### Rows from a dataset
★ ★ ★ ★

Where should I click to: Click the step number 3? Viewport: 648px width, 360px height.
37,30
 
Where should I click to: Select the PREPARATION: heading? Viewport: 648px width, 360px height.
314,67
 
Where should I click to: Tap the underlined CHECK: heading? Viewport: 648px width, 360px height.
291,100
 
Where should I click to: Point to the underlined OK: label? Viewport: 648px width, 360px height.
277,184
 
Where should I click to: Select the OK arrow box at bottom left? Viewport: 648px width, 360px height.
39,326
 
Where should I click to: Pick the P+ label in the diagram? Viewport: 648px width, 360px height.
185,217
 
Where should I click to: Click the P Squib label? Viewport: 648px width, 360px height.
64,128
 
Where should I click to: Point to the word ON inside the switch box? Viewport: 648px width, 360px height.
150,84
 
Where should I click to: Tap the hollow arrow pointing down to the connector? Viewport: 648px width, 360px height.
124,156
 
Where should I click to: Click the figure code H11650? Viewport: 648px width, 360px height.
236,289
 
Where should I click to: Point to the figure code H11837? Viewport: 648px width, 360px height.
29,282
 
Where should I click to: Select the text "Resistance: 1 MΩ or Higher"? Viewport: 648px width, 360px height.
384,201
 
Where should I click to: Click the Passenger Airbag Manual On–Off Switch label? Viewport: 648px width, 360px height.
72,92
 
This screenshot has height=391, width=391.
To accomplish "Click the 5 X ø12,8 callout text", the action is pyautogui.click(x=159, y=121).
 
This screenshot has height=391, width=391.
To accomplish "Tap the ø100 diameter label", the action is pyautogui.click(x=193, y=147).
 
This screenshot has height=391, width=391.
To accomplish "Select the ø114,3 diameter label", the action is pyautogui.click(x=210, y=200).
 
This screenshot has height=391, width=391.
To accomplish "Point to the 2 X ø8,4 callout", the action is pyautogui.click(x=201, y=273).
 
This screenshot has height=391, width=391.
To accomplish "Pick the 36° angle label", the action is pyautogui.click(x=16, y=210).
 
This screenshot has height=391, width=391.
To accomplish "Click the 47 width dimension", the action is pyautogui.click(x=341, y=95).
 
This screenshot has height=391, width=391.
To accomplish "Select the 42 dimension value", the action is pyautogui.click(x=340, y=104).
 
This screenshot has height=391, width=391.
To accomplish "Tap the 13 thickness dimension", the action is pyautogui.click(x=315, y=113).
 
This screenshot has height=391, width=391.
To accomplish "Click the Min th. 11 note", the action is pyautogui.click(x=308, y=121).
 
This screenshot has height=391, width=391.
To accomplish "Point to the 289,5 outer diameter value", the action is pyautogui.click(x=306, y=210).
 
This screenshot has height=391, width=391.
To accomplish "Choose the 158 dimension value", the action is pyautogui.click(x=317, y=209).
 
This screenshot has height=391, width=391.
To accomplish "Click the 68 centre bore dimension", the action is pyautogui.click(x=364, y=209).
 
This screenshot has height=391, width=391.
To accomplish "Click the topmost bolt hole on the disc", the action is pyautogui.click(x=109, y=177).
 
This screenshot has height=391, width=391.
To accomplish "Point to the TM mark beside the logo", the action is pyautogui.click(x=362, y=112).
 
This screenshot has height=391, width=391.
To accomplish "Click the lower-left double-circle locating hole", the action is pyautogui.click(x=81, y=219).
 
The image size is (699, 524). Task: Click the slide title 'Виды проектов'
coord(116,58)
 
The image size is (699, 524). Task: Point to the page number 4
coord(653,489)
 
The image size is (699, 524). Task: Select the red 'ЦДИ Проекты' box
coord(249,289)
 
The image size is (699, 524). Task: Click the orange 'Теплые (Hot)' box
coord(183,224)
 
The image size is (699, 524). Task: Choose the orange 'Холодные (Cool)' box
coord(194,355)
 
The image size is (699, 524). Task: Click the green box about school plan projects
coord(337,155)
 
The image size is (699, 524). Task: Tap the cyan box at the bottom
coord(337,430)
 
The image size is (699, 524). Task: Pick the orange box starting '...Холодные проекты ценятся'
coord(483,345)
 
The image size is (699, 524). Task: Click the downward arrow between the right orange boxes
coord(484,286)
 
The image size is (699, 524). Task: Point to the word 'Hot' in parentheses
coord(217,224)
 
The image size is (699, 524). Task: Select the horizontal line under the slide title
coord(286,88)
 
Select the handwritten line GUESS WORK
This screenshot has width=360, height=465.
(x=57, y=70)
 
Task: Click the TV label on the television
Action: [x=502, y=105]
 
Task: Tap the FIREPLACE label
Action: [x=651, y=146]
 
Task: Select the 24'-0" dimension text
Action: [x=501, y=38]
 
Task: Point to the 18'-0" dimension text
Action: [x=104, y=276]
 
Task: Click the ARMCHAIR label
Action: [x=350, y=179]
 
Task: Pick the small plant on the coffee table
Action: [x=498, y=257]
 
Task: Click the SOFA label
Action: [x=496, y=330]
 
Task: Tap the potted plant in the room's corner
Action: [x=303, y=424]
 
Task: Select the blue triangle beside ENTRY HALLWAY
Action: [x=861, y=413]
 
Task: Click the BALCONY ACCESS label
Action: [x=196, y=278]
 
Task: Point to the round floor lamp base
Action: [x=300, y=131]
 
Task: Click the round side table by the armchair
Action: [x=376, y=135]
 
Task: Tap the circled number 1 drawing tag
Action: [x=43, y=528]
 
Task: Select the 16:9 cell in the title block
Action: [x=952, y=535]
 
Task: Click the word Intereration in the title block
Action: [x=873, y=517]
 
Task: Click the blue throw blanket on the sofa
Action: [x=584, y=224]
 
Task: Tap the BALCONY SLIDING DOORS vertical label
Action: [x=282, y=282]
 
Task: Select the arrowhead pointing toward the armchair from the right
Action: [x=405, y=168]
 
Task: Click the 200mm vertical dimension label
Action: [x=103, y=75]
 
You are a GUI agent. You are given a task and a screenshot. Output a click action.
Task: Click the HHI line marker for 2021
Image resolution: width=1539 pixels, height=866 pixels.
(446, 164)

★ ★ ★ ★

### REQUEST
Rescale the lines between the one containing "The image size is (699, 524). Task: Tap" and the one containing "Action: [x=502, y=105]", inclusive. Reproduce them in full, but multiply every coordinate in the answers by 0.7 and round to whole numbers, rounding halves up. Leave all other numbers in the records unchanged.

### ANSWER TO THIS PROBLEM
The image size is (699, 524). Task: Tap the cyan box at the bottom
coord(236,301)
 
The image size is (699, 524). Task: Pick the orange box starting '...Холодные проекты ценятся'
coord(338,242)
 
The image size is (699, 524). Task: Click the downward arrow between the right orange boxes
coord(339,200)
 
The image size is (699, 524). Task: Point to the word 'Hot' in parentheses
coord(152,157)
 
The image size is (699, 524). Task: Select the horizontal line under the slide title
coord(200,62)
 
Select the handwritten line GUESS WORK
This screenshot has width=360, height=465.
(x=40, y=49)
 
Task: Click the TV label on the television
Action: [x=351, y=74]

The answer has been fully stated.